_EXERCISE DETAILS_. Convert the records, starting at the beginning and ending at the line containing "click(398, 242)", into a JSON list of strings with one string per line and no blank lines.

_Records of locating words and elements_.

====

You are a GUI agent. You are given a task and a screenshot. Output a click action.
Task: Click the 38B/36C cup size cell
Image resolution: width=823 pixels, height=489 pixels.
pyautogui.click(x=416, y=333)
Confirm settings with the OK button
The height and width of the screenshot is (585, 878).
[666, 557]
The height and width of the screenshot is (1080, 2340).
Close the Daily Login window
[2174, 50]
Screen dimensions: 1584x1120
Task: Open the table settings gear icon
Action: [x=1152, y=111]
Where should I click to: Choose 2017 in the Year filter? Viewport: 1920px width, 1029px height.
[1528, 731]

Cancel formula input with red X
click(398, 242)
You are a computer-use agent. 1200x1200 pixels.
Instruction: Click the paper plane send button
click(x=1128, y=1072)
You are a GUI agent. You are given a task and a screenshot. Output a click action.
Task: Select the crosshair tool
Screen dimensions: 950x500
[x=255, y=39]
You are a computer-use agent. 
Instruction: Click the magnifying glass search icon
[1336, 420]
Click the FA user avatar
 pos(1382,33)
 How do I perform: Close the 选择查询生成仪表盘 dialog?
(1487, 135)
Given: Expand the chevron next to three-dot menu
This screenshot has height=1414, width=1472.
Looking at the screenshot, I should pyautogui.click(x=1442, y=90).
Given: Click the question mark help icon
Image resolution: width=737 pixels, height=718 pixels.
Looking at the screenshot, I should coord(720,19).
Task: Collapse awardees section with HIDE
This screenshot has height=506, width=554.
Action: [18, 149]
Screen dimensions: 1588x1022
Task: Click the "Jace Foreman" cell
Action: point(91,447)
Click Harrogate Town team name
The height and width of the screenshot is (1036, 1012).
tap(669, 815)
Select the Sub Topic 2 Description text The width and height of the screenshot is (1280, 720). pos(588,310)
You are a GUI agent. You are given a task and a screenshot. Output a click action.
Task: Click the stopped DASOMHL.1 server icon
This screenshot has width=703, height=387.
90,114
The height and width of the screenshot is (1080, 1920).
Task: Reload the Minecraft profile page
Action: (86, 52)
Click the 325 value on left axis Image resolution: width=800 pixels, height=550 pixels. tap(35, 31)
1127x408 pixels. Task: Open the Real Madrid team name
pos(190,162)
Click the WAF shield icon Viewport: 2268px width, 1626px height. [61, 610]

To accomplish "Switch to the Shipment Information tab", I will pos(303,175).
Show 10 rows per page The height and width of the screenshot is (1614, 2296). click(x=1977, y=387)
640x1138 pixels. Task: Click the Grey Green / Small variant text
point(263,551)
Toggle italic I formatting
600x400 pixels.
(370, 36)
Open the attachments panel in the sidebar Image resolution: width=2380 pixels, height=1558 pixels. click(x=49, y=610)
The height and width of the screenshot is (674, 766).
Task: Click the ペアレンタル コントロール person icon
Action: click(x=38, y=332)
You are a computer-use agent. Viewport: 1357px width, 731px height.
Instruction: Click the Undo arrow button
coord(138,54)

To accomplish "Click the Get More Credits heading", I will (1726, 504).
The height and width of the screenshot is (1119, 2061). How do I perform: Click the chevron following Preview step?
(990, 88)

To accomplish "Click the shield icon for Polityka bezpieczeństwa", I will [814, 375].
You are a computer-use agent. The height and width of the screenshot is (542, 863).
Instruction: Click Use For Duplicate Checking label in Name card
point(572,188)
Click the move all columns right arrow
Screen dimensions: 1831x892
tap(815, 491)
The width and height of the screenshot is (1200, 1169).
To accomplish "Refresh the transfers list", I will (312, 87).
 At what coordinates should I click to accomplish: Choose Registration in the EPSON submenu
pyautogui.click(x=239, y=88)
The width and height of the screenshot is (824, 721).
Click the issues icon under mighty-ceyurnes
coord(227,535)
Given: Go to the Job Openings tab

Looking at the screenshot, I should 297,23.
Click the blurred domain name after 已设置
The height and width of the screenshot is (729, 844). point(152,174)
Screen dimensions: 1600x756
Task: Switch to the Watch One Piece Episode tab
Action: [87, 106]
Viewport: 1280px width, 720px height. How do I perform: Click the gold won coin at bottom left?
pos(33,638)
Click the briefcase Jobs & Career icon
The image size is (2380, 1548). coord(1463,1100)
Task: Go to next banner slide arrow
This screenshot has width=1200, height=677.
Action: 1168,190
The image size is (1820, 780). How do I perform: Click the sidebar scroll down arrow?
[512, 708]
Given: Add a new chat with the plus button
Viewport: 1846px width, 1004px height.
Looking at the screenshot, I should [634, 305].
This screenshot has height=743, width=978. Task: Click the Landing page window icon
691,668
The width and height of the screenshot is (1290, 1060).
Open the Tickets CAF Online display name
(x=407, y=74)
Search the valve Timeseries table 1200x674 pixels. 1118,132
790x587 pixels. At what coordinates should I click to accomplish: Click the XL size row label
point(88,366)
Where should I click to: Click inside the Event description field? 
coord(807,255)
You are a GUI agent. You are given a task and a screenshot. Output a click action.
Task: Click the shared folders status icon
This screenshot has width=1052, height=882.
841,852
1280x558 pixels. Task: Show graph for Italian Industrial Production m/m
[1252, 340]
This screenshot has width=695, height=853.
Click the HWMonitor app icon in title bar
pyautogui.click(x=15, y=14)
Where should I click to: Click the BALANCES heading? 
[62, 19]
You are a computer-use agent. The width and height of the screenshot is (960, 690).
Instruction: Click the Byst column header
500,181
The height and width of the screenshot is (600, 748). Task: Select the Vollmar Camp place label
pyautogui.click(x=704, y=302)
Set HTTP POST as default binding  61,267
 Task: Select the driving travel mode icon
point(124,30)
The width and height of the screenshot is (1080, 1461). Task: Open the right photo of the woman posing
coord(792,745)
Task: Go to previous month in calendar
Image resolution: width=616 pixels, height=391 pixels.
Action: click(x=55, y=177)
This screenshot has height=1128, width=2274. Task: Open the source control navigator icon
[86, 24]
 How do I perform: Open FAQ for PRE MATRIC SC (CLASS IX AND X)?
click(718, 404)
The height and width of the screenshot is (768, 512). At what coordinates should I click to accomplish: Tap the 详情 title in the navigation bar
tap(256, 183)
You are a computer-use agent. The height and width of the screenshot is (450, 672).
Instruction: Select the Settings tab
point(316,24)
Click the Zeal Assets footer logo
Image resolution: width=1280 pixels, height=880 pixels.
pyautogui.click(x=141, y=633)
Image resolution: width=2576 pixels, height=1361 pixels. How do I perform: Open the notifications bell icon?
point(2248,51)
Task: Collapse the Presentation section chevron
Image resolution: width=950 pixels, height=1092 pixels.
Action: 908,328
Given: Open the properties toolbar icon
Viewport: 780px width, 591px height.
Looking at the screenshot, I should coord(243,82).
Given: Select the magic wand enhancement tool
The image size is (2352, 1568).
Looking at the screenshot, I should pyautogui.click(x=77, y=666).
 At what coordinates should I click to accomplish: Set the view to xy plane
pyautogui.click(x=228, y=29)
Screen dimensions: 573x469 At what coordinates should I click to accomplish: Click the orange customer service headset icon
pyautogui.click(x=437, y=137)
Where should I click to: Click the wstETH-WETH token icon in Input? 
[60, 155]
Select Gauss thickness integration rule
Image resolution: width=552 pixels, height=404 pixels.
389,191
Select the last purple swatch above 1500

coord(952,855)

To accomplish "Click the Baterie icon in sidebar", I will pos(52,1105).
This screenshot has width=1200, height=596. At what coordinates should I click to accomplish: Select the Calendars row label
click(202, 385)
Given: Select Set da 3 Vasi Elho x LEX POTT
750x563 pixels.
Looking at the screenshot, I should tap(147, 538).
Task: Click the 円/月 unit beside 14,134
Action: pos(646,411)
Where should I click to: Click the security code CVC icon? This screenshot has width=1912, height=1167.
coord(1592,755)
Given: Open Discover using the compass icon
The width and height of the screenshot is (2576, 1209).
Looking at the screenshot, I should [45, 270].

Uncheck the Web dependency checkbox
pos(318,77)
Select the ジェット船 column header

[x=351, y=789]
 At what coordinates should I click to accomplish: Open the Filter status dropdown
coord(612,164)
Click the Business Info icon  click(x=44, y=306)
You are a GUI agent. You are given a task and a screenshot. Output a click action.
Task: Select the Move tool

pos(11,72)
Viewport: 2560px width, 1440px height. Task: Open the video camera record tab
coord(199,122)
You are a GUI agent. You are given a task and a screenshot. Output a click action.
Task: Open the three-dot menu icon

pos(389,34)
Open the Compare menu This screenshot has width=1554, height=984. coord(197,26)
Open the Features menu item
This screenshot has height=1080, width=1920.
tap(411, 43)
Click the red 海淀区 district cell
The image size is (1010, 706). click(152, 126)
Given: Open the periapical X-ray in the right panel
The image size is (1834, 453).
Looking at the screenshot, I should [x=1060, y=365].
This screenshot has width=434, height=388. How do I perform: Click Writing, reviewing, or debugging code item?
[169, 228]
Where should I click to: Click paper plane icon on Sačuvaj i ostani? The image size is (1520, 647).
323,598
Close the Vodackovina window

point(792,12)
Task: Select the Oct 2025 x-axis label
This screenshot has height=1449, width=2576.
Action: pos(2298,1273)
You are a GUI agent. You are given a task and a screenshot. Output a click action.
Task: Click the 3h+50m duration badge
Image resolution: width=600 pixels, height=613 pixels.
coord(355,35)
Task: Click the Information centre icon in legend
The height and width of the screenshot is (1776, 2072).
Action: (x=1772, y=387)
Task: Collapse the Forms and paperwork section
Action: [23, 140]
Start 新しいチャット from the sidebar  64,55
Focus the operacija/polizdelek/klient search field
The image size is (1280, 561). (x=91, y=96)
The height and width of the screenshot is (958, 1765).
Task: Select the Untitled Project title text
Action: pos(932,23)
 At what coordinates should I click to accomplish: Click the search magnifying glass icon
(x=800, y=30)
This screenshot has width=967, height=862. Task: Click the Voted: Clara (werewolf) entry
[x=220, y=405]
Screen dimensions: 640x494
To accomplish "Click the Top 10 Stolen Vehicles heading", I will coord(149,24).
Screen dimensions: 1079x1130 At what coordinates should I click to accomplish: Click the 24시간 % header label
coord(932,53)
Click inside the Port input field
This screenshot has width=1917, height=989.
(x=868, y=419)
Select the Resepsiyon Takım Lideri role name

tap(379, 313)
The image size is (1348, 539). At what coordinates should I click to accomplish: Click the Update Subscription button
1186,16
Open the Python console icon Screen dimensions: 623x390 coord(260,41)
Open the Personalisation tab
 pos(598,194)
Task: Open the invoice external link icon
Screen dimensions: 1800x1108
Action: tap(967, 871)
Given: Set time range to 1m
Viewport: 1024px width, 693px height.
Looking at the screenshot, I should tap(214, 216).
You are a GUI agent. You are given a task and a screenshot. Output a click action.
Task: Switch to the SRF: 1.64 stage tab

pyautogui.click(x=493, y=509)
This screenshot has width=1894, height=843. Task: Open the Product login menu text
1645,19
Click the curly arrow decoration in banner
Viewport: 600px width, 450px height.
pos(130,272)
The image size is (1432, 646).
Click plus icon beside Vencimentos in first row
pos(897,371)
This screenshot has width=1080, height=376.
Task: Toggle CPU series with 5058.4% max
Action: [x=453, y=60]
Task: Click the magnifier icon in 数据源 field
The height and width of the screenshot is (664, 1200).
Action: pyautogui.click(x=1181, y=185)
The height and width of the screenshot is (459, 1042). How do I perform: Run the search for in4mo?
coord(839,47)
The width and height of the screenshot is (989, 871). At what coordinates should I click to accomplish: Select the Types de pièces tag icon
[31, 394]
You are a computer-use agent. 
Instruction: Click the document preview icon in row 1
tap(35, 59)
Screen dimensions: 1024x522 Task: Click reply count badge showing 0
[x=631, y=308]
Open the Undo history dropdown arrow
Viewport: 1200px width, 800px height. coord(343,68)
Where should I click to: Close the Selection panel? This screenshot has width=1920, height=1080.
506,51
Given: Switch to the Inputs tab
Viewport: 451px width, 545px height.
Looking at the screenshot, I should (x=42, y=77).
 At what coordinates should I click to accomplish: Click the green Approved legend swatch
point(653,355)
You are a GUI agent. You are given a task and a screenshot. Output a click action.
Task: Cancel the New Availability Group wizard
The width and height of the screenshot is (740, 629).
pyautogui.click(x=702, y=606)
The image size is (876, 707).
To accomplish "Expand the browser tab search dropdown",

====

_SOLUTION TO THIS TASK_.
[
  "You are a GUI agent. You are given a task and a screenshot. Output a click action.",
  "Task: Click the 38B/36C cup size cell",
  "Image resolution: width=823 pixels, height=489 pixels.",
  "pyautogui.click(x=416, y=333)",
  "Confirm settings with the OK button",
  "The height and width of the screenshot is (585, 878).",
  "[666, 557]",
  "The height and width of the screenshot is (1080, 2340).",
  "Close the Daily Login window",
  "[2174, 50]",
  "Screen dimensions: 1584x1120",
  "Task: Open the table settings gear icon",
  "Action: [x=1152, y=111]",
  "Where should I click to: Choose 2017 in the Year filter? Viewport: 1920px width, 1029px height.",
  "[1528, 731]",
  "Cancel formula input with red X",
  "click(398, 242)"
]